No. It was used for some internal benchmarking. Unfortunately most of the sample code does not involve separate compilation so are not good tests for LTO.
Good question. We are working on support for JIT LTO, but in 11.2 it is not supported. So in the example you give at JIT time it will JIT each individual PTX to cubin and then do a cubin link. This is the same as we have always done for JIT linking. But we should have more support for JIT LTO in future releases.
@mmurphy1 Thanks for the reply - I look forward to seeing more information in the future :)
Would you also be able to shed any light on the following: Using device link-time optimization results in much larger fatbinaries
@mmurphy1 Are there any reasons that DLTO cannot achieve the same runtime performance as the whole program compilation? Performing DLTO should be able to inline and optimize all functions thus will generate the same code as the whole program compilation, unless the linker does not always inline and optimize the code (since DLTO doesn’t have enough memory to perform the linking?).
DLTO should provide the same runtime performance as whole program. If doing “partial LTO” where some objects were not compiled with -dlto then the scope of optimization will be smaller.
but in 11.2 it is not supported.
Ok, is it supported in 11.7?
JIT LTO is supported as of 11.4, but only as a preview feature. There will be a change to the interface in 12.0 to better support our compatibility guarantees.
Thanks! However, judging by the release notes for 11.4, it looks to be more for manual JIT (i.e. explicitly invoking nvcc), whereas I was thinking more about the “automatic” JIT that the NVIDIA GPU driver performs if a fatbinary doesn’t include SASS for the target GPU arch. Do you know how/if the driver handles DLTO JIT?
That is correct, JIT LTO is only supported manually at this time, not as part of the automatic or implicit runtime. JIT linking at the ELF level is supported in the runtime. By default when you compile with -dlto -dc it stores both LTO-IR and PTX in the fatbinary, so if you update your chip it will then do JIT compile and link of the PTX and it will work functionally, but you won’t get the LTO optimization from that. This is something that we may release later, depending on customer feedback.

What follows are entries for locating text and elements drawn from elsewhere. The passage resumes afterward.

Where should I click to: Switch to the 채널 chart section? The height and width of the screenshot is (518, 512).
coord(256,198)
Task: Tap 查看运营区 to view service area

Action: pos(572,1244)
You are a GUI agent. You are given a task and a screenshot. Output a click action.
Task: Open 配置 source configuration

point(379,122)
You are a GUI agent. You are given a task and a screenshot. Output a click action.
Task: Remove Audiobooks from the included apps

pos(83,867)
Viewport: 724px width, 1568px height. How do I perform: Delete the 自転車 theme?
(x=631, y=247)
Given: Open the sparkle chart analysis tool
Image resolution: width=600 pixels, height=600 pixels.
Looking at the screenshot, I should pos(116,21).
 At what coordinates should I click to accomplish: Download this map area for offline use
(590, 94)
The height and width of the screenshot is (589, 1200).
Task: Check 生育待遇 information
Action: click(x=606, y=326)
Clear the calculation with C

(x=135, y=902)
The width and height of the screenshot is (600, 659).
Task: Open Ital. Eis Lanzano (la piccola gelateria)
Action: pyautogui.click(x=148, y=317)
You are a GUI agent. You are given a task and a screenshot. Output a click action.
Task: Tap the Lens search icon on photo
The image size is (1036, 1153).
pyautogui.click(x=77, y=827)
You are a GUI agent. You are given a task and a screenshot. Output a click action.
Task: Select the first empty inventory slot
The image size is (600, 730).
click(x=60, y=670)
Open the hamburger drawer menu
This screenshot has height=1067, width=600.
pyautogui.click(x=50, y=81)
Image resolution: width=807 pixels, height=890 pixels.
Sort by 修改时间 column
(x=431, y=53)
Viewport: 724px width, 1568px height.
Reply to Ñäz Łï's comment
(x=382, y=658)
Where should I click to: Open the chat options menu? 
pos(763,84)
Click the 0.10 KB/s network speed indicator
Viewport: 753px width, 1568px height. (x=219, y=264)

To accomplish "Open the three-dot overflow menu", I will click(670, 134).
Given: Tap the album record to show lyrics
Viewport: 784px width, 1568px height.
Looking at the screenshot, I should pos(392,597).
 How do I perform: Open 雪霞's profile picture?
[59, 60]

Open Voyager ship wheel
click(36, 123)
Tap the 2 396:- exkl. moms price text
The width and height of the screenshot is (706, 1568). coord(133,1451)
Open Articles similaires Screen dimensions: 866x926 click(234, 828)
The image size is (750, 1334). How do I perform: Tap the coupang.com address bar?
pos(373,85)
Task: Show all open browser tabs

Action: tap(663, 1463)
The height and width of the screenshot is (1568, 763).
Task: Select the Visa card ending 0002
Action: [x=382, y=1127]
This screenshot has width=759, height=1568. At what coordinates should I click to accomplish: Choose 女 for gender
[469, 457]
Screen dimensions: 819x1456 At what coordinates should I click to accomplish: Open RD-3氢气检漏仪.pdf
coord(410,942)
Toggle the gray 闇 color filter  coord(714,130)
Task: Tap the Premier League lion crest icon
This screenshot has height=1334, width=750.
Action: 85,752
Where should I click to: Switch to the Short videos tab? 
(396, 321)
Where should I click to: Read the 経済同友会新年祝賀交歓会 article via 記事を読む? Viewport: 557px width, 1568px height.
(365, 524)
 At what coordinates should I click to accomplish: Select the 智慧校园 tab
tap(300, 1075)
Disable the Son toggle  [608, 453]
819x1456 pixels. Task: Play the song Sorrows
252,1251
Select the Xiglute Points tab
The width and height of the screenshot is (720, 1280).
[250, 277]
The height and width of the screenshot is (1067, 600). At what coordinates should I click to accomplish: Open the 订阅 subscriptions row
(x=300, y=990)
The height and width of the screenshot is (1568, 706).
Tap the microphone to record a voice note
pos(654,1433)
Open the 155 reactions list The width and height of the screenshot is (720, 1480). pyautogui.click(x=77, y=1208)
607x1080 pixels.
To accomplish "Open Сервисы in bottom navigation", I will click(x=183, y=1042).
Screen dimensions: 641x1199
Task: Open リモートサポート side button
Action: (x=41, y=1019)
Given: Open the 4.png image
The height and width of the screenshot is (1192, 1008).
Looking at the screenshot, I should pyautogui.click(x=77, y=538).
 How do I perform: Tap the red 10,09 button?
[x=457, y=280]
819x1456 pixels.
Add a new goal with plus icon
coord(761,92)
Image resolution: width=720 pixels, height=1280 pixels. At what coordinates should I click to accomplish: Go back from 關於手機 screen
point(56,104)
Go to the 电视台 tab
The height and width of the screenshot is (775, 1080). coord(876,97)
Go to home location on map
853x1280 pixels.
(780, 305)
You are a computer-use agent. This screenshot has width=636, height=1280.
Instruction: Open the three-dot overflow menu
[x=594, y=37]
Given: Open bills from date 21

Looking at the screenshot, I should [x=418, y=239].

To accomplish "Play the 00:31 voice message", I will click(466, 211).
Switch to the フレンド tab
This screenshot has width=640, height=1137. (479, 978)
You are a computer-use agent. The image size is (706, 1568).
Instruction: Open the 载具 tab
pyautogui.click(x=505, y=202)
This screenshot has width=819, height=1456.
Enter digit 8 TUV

Thanks for the clarification :) Having the driver automatically perform LTO when JIT compiling/linking from PTX/LTO-IR would be a great feature from our point of view, so fingers crossed!
@mmurphy1 apologies for digging up an old thread, just checking whether LTO optimization ever made it’s way into the driver JIT or if there are plans to do so? Checked the release notes up to CUDA 12.6 (currently the latest release), but didn’t see anything immediately obvious.
Sorry for a late reply, was on vacation. What we did was to provide a new runtime library, libnvJitLink, for doing runtime LTO. This is supported as of 12.0. With the library you can do JIT linking of LTO (or PTX or cubins). See the nvJitLink documentation in the 12.x cuda toolkits.